In a show of support, Ondr never took King’s name off the department’s volunteer roster.

“Obviously, for several years he was not participating, but when he was ready, he started coming to trainings and classes and reengaging to whatever level his doctors and the district were comfortable with,” Ondr said. “Once he was fully cleared, we started letting him run calls. He was just super engaged. I think it was a really important thing for him to get back into the fire department.”

King says there are few lingering effects from his accident, except for minimal memory loss and a weird aversion to having animal or human hair on his clothes. Also, music speaks to him in ways it didn’t before.

“Music means so much to me now,” he said. “I don’t know how to explain how much it means.”

Despite the brain injury, Ondr said no concessions were made to give King the full-time job he longed to earn.

“That was certainly a topic of conversation during the hiring and interview process,” Ondr said. “Would we need to (make concessions)? Was this a good idea? Those who were on the hiring process felt that he absolutely could do the job, could excel at the job. We’re totally comfortable with him, and have been since we offered him the job.”

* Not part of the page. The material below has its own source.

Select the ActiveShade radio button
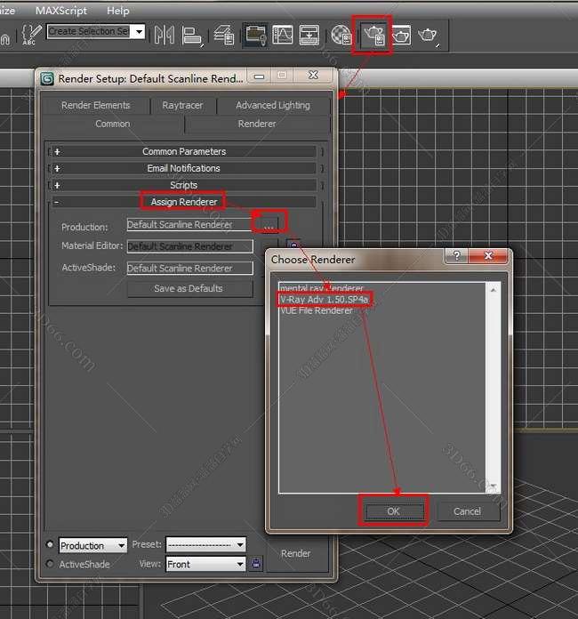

On fires, King does whatever the call requires, including running the pumps or operating hoses. Some calls require four-mile hikes in mountainous terrain. Sometimes he sees things that take a toll emotionally.

King said he “absolutely” is living his dream now. The appeal of firefighting is “being in critical situations, being in situations most other people don’t want to be in, wanting to help people on what very well could be the worst day of their lives.

“They took a chance on me, and I’m trying to be the best I can for the community of Gilpin County,” King said. “It’s been a journey for sure.”

King’s mother still worries, but she also sees the potential her son’s story has to inspire others.

“It’s an inspiration of hope, that when you think there’s nothing left, you can climb out of that hole,” said DiMauro, who slept in the waiting room at St. Anthony’s the first two weeks of his stay.

“I know it’s not going to be easy, Every day I’m hoping he doesn’t hit his head. It could happen, but he wouldn’t be happy doing anything else.”